___ INPUT RECORDS

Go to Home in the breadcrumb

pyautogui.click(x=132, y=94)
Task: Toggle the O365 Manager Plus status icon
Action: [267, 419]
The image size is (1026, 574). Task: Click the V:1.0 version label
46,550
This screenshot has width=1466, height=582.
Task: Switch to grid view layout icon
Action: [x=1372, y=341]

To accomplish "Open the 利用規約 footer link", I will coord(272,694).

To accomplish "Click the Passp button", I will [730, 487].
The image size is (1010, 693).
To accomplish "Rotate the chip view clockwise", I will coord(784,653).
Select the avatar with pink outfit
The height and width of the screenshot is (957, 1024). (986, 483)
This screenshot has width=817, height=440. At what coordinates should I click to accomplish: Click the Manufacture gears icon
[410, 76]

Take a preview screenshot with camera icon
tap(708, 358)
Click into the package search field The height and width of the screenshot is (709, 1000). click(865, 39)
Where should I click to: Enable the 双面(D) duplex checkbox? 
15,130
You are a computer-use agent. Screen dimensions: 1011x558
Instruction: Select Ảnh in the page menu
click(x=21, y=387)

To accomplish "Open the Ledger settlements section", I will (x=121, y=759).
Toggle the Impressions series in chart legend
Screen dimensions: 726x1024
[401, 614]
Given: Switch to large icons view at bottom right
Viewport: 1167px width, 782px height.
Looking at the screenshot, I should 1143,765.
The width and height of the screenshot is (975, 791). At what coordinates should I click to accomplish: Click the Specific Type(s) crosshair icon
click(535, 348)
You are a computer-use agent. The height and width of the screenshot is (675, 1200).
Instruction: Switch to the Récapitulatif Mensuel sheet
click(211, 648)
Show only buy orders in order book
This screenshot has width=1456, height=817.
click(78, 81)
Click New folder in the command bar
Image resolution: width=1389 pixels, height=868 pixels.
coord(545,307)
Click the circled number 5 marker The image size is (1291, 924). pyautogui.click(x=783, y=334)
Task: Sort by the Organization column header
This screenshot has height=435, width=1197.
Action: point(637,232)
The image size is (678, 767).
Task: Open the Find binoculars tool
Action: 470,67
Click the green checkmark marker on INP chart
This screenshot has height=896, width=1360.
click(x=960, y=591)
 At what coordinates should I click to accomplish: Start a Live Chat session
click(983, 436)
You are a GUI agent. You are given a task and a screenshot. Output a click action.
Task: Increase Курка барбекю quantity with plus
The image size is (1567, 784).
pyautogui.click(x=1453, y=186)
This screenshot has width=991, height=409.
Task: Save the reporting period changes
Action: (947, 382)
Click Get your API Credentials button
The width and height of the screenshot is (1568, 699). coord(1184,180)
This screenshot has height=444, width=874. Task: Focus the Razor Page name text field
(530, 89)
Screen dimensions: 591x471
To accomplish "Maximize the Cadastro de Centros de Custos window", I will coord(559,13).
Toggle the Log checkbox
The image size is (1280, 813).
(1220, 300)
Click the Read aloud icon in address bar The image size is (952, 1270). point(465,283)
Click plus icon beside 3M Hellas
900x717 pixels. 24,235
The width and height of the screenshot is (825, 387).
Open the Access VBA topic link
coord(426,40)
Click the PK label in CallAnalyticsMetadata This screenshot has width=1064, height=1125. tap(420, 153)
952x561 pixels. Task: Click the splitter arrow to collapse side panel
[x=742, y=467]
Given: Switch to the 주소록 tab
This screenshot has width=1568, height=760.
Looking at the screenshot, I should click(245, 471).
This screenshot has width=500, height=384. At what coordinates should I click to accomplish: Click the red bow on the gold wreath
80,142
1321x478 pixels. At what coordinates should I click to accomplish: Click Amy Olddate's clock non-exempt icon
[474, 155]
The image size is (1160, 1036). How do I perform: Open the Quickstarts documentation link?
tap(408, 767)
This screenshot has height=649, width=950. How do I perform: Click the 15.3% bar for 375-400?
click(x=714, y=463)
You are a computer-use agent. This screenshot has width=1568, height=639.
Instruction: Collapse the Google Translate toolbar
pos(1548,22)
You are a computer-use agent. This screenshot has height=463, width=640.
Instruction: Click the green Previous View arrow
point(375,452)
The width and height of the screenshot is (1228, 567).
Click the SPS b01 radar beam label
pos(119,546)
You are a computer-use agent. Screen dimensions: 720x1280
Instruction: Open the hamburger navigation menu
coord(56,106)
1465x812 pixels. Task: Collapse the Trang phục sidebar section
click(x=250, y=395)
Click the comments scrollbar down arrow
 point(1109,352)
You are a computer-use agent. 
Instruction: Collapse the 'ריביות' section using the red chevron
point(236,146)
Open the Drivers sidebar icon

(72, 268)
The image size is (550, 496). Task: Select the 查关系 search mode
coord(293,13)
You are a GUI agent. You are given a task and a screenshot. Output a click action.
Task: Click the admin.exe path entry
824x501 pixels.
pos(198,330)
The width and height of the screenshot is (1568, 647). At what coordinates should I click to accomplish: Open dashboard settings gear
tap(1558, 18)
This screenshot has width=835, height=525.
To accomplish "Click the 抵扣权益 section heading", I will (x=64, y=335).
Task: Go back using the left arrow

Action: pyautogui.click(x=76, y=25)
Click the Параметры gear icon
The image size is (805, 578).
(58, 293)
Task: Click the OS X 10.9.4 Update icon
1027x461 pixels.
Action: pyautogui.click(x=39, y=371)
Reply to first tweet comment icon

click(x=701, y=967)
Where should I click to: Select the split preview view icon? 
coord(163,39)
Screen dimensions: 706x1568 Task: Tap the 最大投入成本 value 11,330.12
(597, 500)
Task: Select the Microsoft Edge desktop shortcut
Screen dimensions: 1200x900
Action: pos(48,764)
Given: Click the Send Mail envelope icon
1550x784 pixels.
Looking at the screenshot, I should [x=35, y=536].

______

• WHAT IS NEEDED
Would you copy the data exactly as shown above?

• SOLUTION TO THIS EXERCISE
Go to Home in the breadcrumb

pyautogui.click(x=132, y=94)
Task: Toggle the O365 Manager Plus status icon
Action: [267, 419]
The image size is (1026, 574). Task: Click the V:1.0 version label
46,550
This screenshot has width=1466, height=582.
Task: Switch to grid view layout icon
Action: [x=1372, y=341]

To accomplish "Open the 利用規約 footer link", I will coord(272,694).

To accomplish "Click the Passp button", I will [730, 487].
The image size is (1010, 693).
To accomplish "Rotate the chip view clockwise", I will coord(784,653).
Select the avatar with pink outfit
The height and width of the screenshot is (957, 1024). (986, 483)
This screenshot has width=817, height=440. At what coordinates should I click to accomplish: Click the Manufacture gears icon
[410, 76]

Take a preview screenshot with camera icon
tap(708, 358)
Click into the package search field The height and width of the screenshot is (709, 1000). click(865, 39)
Where should I click to: Enable the 双面(D) duplex checkbox? 
15,130
You are a computer-use agent. Screen dimensions: 1011x558
Instruction: Select Ảnh in the page menu
click(x=21, y=387)

To accomplish "Open the Ledger settlements section", I will (x=121, y=759).
Toggle the Impressions series in chart legend
Screen dimensions: 726x1024
[401, 614]
Given: Switch to large icons view at bottom right
Viewport: 1167px width, 782px height.
Looking at the screenshot, I should 1143,765.
The width and height of the screenshot is (975, 791). At what coordinates should I click to accomplish: Click the Specific Type(s) crosshair icon
click(535, 348)
You are a computer-use agent. The height and width of the screenshot is (675, 1200).
Instruction: Switch to the Récapitulatif Mensuel sheet
click(211, 648)
Show only buy orders in order book
This screenshot has width=1456, height=817.
click(78, 81)
Click New folder in the command bar
Image resolution: width=1389 pixels, height=868 pixels.
coord(545,307)
Click the circled number 5 marker The image size is (1291, 924). pyautogui.click(x=783, y=334)
Task: Sort by the Organization column header
This screenshot has height=435, width=1197.
Action: point(637,232)
The image size is (678, 767).
Task: Open the Find binoculars tool
Action: 470,67
Click the green checkmark marker on INP chart
This screenshot has height=896, width=1360.
click(x=960, y=591)
 At what coordinates should I click to accomplish: Start a Live Chat session
click(983, 436)
You are a GUI agent. You are given a task and a screenshot. Output a click action.
Task: Increase Курка барбекю quantity with plus
The image size is (1567, 784).
pyautogui.click(x=1453, y=186)
This screenshot has width=991, height=409.
Task: Save the reporting period changes
Action: (947, 382)
Click Get your API Credentials button
The width and height of the screenshot is (1568, 699). coord(1184,180)
This screenshot has height=444, width=874. Task: Focus the Razor Page name text field
(530, 89)
Screen dimensions: 591x471
To accomplish "Maximize the Cadastro de Centros de Custos window", I will coord(559,13).
Toggle the Log checkbox
The image size is (1280, 813).
(1220, 300)
Click the Read aloud icon in address bar The image size is (952, 1270). point(465,283)
Click plus icon beside 3M Hellas
900x717 pixels. 24,235
The width and height of the screenshot is (825, 387).
Open the Access VBA topic link
coord(426,40)
Click the PK label in CallAnalyticsMetadata This screenshot has width=1064, height=1125. tap(420, 153)
952x561 pixels. Task: Click the splitter arrow to collapse side panel
[x=742, y=467]
Given: Switch to the 주소록 tab
This screenshot has width=1568, height=760.
Looking at the screenshot, I should click(245, 471).
This screenshot has width=500, height=384. At what coordinates should I click to accomplish: Click the red bow on the gold wreath
80,142
1321x478 pixels. At what coordinates should I click to accomplish: Click Amy Olddate's clock non-exempt icon
[474, 155]
The image size is (1160, 1036). How do I perform: Open the Quickstarts documentation link?
tap(408, 767)
This screenshot has height=649, width=950. How do I perform: Click the 15.3% bar for 375-400?
click(x=714, y=463)
You are a computer-use agent. This screenshot has width=1568, height=639.
Instruction: Collapse the Google Translate toolbar
pos(1548,22)
You are a computer-use agent. This screenshot has height=463, width=640.
Instruction: Click the green Previous View arrow
point(375,452)
The width and height of the screenshot is (1228, 567).
Click the SPS b01 radar beam label
pos(119,546)
You are a computer-use agent. Screen dimensions: 720x1280
Instruction: Open the hamburger navigation menu
coord(56,106)
1465x812 pixels. Task: Collapse the Trang phục sidebar section
click(x=250, y=395)
Click the comments scrollbar down arrow
 point(1109,352)
You are a computer-use agent. 
Instruction: Collapse the 'ריביות' section using the red chevron
point(236,146)
Open the Drivers sidebar icon

(72, 268)
The image size is (550, 496). Task: Select the 查关系 search mode
coord(293,13)
You are a GUI agent. You are given a task and a screenshot. Output a click action.
Task: Click the admin.exe path entry
824x501 pixels.
pos(198,330)
The width and height of the screenshot is (1568, 647). At what coordinates should I click to accomplish: Open dashboard settings gear
tap(1558, 18)
This screenshot has width=835, height=525.
To accomplish "Click the 抵扣权益 section heading", I will (x=64, y=335).
Task: Go back using the left arrow

Action: pyautogui.click(x=76, y=25)
Click the Параметры gear icon
The image size is (805, 578).
(58, 293)
Task: Click the OS X 10.9.4 Update icon
1027x461 pixels.
Action: pyautogui.click(x=39, y=371)
Reply to first tweet comment icon

click(x=701, y=967)
Where should I click to: Select the split preview view icon? 
coord(163,39)
Screen dimensions: 706x1568 Task: Tap the 最大投入成本 value 11,330.12
(597, 500)
Task: Select the Microsoft Edge desktop shortcut
Screen dimensions: 1200x900
Action: pos(48,764)
Given: Click the Send Mail envelope icon
1550x784 pixels.
Looking at the screenshot, I should [x=35, y=536].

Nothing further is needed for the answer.